[Problem statement]: Transcribe the listing below word for word.

[Supplied material]:
Start of Block
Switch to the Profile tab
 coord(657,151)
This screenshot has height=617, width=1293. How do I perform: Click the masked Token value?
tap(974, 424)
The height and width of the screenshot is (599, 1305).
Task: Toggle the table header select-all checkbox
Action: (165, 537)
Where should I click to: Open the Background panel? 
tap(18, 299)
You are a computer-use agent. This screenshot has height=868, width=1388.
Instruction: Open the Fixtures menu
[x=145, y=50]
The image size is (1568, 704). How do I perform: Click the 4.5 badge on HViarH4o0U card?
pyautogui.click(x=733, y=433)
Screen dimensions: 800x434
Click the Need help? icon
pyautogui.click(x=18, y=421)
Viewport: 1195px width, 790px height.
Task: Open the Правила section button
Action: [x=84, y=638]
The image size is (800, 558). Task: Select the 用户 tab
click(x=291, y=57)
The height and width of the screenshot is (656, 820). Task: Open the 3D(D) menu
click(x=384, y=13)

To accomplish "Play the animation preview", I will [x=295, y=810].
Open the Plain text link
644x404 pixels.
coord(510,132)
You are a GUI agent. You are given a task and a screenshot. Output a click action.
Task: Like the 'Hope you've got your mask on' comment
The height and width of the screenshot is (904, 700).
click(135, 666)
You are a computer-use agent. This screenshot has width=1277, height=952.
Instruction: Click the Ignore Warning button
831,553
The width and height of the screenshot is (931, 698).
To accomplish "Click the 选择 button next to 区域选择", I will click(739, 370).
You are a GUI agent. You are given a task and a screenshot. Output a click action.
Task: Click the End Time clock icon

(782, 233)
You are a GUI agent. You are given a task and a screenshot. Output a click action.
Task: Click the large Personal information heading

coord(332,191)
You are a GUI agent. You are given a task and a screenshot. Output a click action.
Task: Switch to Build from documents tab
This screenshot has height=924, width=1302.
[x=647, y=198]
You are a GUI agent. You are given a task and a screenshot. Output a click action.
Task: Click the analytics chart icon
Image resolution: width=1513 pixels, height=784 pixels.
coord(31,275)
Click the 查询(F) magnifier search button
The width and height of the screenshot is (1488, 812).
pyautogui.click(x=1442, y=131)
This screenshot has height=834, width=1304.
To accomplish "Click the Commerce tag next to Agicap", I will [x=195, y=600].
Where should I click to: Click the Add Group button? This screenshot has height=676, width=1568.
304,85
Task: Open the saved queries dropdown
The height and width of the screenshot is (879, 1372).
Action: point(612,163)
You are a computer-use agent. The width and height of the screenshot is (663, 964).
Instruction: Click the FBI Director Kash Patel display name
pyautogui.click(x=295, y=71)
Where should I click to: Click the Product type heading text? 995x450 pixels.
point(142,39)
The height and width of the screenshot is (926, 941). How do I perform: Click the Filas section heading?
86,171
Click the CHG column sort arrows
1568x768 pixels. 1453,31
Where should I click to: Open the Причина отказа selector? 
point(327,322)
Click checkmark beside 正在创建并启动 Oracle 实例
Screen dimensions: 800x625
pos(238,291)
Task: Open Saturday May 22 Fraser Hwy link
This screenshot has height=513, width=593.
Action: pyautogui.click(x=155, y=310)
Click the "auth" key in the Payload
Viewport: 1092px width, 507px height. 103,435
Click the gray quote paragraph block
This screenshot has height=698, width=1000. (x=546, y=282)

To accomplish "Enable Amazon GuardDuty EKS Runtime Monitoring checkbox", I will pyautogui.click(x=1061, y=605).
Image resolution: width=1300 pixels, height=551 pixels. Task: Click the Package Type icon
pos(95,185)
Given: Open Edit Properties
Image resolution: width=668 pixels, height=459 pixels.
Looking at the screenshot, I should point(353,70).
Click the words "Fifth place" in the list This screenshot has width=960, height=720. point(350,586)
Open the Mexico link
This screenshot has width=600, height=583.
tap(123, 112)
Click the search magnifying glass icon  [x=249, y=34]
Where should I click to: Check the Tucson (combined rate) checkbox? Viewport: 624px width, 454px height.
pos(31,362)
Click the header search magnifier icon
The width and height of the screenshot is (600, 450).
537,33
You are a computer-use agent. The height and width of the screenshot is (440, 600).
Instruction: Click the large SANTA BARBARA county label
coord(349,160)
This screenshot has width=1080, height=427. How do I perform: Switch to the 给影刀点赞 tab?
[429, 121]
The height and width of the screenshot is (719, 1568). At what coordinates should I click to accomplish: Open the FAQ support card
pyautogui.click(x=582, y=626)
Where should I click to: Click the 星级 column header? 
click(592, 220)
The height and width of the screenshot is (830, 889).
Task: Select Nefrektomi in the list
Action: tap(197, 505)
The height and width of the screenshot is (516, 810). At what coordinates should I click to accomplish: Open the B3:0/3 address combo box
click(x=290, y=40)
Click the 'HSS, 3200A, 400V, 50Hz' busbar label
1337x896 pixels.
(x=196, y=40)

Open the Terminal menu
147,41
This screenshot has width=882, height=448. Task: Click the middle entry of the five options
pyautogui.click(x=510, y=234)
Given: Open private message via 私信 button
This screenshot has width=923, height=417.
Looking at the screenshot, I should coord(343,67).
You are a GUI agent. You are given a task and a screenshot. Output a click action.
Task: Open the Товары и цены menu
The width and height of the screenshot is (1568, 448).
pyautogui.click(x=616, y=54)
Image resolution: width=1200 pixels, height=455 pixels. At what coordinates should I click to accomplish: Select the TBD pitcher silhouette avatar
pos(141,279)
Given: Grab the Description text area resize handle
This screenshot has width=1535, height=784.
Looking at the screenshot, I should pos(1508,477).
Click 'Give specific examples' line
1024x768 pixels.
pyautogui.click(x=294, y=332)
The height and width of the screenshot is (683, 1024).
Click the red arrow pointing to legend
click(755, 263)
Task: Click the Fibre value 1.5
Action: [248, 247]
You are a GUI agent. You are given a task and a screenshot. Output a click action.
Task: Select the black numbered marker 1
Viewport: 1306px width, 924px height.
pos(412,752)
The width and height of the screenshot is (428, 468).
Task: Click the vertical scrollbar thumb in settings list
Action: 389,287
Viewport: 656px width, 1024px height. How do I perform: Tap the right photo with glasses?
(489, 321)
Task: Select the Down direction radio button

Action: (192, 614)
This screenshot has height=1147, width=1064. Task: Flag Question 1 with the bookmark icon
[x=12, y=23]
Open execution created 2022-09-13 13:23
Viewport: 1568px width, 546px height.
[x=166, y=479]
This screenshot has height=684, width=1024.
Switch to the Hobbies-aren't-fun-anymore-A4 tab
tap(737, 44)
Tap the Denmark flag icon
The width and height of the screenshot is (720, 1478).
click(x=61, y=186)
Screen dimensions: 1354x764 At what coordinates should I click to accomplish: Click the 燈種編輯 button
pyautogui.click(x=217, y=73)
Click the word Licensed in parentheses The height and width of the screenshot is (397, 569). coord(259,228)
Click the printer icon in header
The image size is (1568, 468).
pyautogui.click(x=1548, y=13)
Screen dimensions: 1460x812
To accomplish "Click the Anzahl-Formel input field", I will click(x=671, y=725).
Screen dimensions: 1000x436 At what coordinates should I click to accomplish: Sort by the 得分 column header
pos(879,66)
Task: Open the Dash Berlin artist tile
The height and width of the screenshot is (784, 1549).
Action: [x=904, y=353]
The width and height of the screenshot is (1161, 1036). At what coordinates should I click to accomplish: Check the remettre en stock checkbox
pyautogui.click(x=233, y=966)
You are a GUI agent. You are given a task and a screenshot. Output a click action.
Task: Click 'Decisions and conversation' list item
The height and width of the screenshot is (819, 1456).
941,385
End of Block
[Written answer]:
Switch to the Profile tab
 coord(657,151)
This screenshot has height=617, width=1293. How do I perform: Click the masked Token value?
tap(974, 424)
The height and width of the screenshot is (599, 1305).
Task: Toggle the table header select-all checkbox
Action: (165, 537)
Where should I click to: Open the Background panel? 
tap(18, 299)
You are a computer-use agent. This screenshot has height=868, width=1388.
Instruction: Open the Fixtures menu
[x=145, y=50]
The image size is (1568, 704). How do I perform: Click the 4.5 badge on HViarH4o0U card?
pyautogui.click(x=733, y=433)
Screen dimensions: 800x434
Click the Need help? icon
pyautogui.click(x=18, y=421)
Viewport: 1195px width, 790px height.
Task: Open the Правила section button
Action: [x=84, y=638]
The image size is (800, 558). Task: Select the 用户 tab
click(x=291, y=57)
The height and width of the screenshot is (656, 820). Task: Open the 3D(D) menu
click(x=384, y=13)

To accomplish "Play the animation preview", I will [x=295, y=810].
Open the Plain text link
644x404 pixels.
coord(510,132)
You are a GUI agent. You are given a task and a screenshot. Output a click action.
Task: Like the 'Hope you've got your mask on' comment
The height and width of the screenshot is (904, 700).
click(135, 666)
You are a computer-use agent. This screenshot has width=1277, height=952.
Instruction: Click the Ignore Warning button
831,553
The width and height of the screenshot is (931, 698).
To accomplish "Click the 选择 button next to 区域选择", I will click(739, 370).
You are a GUI agent. You are given a task and a screenshot. Output a click action.
Task: Click the End Time clock icon

(782, 233)
You are a GUI agent. You are given a task and a screenshot. Output a click action.
Task: Click the large Personal information heading

coord(332,191)
You are a GUI agent. You are given a task and a screenshot. Output a click action.
Task: Switch to Build from documents tab
This screenshot has height=924, width=1302.
[x=647, y=198]
You are a GUI agent. You are given a task and a screenshot. Output a click action.
Task: Click the analytics chart icon
Image resolution: width=1513 pixels, height=784 pixels.
coord(31,275)
Click the 查询(F) magnifier search button
The width and height of the screenshot is (1488, 812).
pyautogui.click(x=1442, y=131)
This screenshot has height=834, width=1304.
To accomplish "Click the Commerce tag next to Agicap", I will [x=195, y=600].
Where should I click to: Click the Add Group button? This screenshot has height=676, width=1568.
304,85
Task: Open the saved queries dropdown
The height and width of the screenshot is (879, 1372).
Action: point(612,163)
You are a computer-use agent. The width and height of the screenshot is (663, 964).
Instruction: Click the FBI Director Kash Patel display name
pyautogui.click(x=295, y=71)
Where should I click to: Click the Product type heading text? 995x450 pixels.
point(142,39)
The height and width of the screenshot is (926, 941). How do I perform: Click the Filas section heading?
86,171
Click the CHG column sort arrows
1568x768 pixels. 1453,31
Where should I click to: Open the Причина отказа selector? 
point(327,322)
Click checkmark beside 正在创建并启动 Oracle 实例
Screen dimensions: 800x625
pos(238,291)
Task: Open Saturday May 22 Fraser Hwy link
This screenshot has height=513, width=593.
Action: pyautogui.click(x=155, y=310)
Click the "auth" key in the Payload
Viewport: 1092px width, 507px height. 103,435
Click the gray quote paragraph block
This screenshot has height=698, width=1000. (x=546, y=282)

To accomplish "Enable Amazon GuardDuty EKS Runtime Monitoring checkbox", I will pyautogui.click(x=1061, y=605).
Image resolution: width=1300 pixels, height=551 pixels. Task: Click the Package Type icon
pos(95,185)
Given: Open Edit Properties
Image resolution: width=668 pixels, height=459 pixels.
Looking at the screenshot, I should point(353,70).
Click the words "Fifth place" in the list This screenshot has width=960, height=720. point(350,586)
Open the Mexico link
This screenshot has width=600, height=583.
tap(123, 112)
Click the search magnifying glass icon  [x=249, y=34]
Where should I click to: Check the Tucson (combined rate) checkbox? Viewport: 624px width, 454px height.
pos(31,362)
Click the header search magnifier icon
The width and height of the screenshot is (600, 450).
537,33
You are a computer-use agent. The height and width of the screenshot is (440, 600).
Instruction: Click the large SANTA BARBARA county label
coord(349,160)
This screenshot has width=1080, height=427. How do I perform: Switch to the 给影刀点赞 tab?
[429, 121]
The height and width of the screenshot is (719, 1568). At what coordinates should I click to accomplish: Open the FAQ support card
pyautogui.click(x=582, y=626)
Where should I click to: Click the 星级 column header? 
click(592, 220)
The height and width of the screenshot is (830, 889).
Task: Select Nefrektomi in the list
Action: tap(197, 505)
The height and width of the screenshot is (516, 810). At what coordinates should I click to accomplish: Open the B3:0/3 address combo box
click(x=290, y=40)
Click the 'HSS, 3200A, 400V, 50Hz' busbar label
1337x896 pixels.
(x=196, y=40)

Open the Terminal menu
147,41
This screenshot has width=882, height=448. Task: Click the middle entry of the five options
pyautogui.click(x=510, y=234)
Given: Open private message via 私信 button
This screenshot has width=923, height=417.
Looking at the screenshot, I should coord(343,67).
You are a GUI agent. You are given a task and a screenshot. Output a click action.
Task: Open the Товары и цены menu
The width and height of the screenshot is (1568, 448).
pyautogui.click(x=616, y=54)
Image resolution: width=1200 pixels, height=455 pixels. At what coordinates should I click to accomplish: Select the TBD pitcher silhouette avatar
pos(141,279)
Given: Grab the Description text area resize handle
This screenshot has width=1535, height=784.
Looking at the screenshot, I should pos(1508,477).
Click 'Give specific examples' line
1024x768 pixels.
pyautogui.click(x=294, y=332)
The height and width of the screenshot is (683, 1024).
Click the red arrow pointing to legend
click(755, 263)
Task: Click the Fibre value 1.5
Action: [248, 247]
You are a GUI agent. You are given a task and a screenshot. Output a click action.
Task: Select the black numbered marker 1
Viewport: 1306px width, 924px height.
pos(412,752)
The width and height of the screenshot is (428, 468).
Task: Click the vertical scrollbar thumb in settings list
Action: 389,287
Viewport: 656px width, 1024px height. How do I perform: Tap the right photo with glasses?
(489, 321)
Task: Select the Down direction radio button

Action: (192, 614)
This screenshot has height=1147, width=1064. Task: Flag Question 1 with the bookmark icon
[x=12, y=23]
Open execution created 2022-09-13 13:23
Viewport: 1568px width, 546px height.
[x=166, y=479]
This screenshot has height=684, width=1024.
Switch to the Hobbies-aren't-fun-anymore-A4 tab
tap(737, 44)
Tap the Denmark flag icon
The width and height of the screenshot is (720, 1478).
click(x=61, y=186)
Screen dimensions: 1354x764 At what coordinates should I click to accomplish: Click the 燈種編輯 button
pyautogui.click(x=217, y=73)
Click the word Licensed in parentheses The height and width of the screenshot is (397, 569). coord(259,228)
Click the printer icon in header
The image size is (1568, 468).
pyautogui.click(x=1548, y=13)
Screen dimensions: 1460x812
To accomplish "Click the Anzahl-Formel input field", I will click(x=671, y=725).
Screen dimensions: 1000x436 At what coordinates should I click to accomplish: Sort by the 得分 column header
pos(879,66)
Task: Open the Dash Berlin artist tile
The height and width of the screenshot is (784, 1549).
Action: [x=904, y=353]
The width and height of the screenshot is (1161, 1036). At what coordinates should I click to accomplish: Check the remettre en stock checkbox
pyautogui.click(x=233, y=966)
You are a GUI agent. You are given a task and a screenshot. Output a click action.
Task: Click 'Decisions and conversation' list item
The height and width of the screenshot is (819, 1456).
941,385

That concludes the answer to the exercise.